PASSAGE GIVEN:

Desert freewheeling

If I completed by first two-day bike jaunt from Jerusalem to Eilat at the age of 50, surely, for example, some unfit 25-year-old could aspire to something similar.

The writer, Barry Davis, on Eagle Hill, just before the long descent to the Arava highway, around 55 km. before Eilat (photo credit: BARRY DAVIS)
The writer, Barry Davis, on Eagle Hill, just before the long descent to the Arava highway, around 55 km. before Eilat
(photo credit: BARRY DAVIS)
Anyone who has known me for more than, say, half an hour will know I am an avid road cyclist. I regale – or bore – people with tales of my cycling exploits not, as one might think, to blow my own trumpet but to convey to others the idea that they may, in fact, be capable of more than they think. It’s as altruistic as that.
If I completed by first two-day bike jaunt from Jerusalem to Eilat at the age of 50, surely, for example, some unfit 25-year-old or even a 45-year-old could aspire to something similar, thereby improving their health and, yes, enjoying an exhilarating experience.
I first got on a bike – the mountain version had yet to be invented back then – at the age of 19. I got on the five-gear road British-made racer and just pedaled away. I was enthralled with my new mode of transport, but it remained just that for a couple of years, before it was stolen just prior to an extended Stateside jaunt.
Fast-forward around a dozen years and, as a resident of Tel Aviv, I begin cycling from home to work in Herzliya, and back. In those days there were fewer cars around, and fewer crazy cyclists, and no one thought of prohibiting us from taking to the coastal highway. My first trip to Herzliya took 42 minutes; a month or so later I was down to 24 minutes. I’d put on my shades, crank up the volume on my Walkman to the proverbial 11, and merrily whiz my way betwixt the speeding vehicles with Led Zeppelin blaring into my then still youngish ears.
A few more years down the line, there I was in my mid-40s, spending 10 to 15 or more hours a day in front of my computer trying to keep the family’s body and soul together. One day it suddenly dawned on me that I wasn’t getting any younger.

SOURCE MATERIAL:
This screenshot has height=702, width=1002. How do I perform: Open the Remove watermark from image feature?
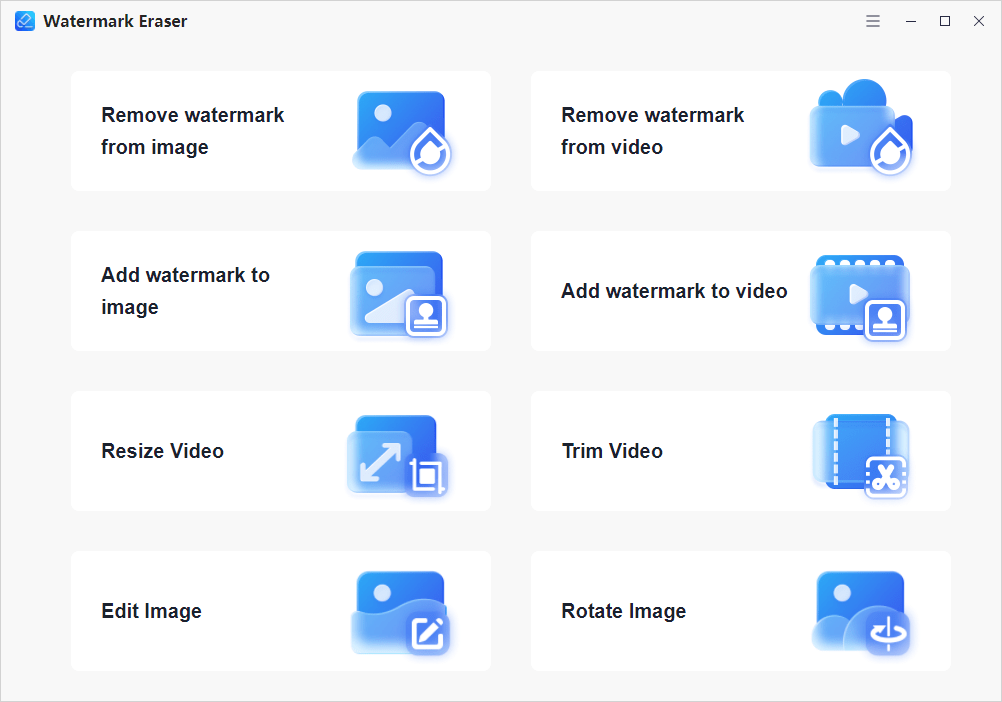tap(280, 130)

AIM:
Answer these questions using the cycling article:
1. At what age did the writer first get on a bike?
2. How long did the writer's first trip to Herzliya take?
3. According to the photo caption, on what hill is the writer shown?
The material is independent of the text above and is not connected to it.

SOLUTION TO THIS EXERCISE:
1. At 19.
2. 42 minutes.
3. Eagle Hill.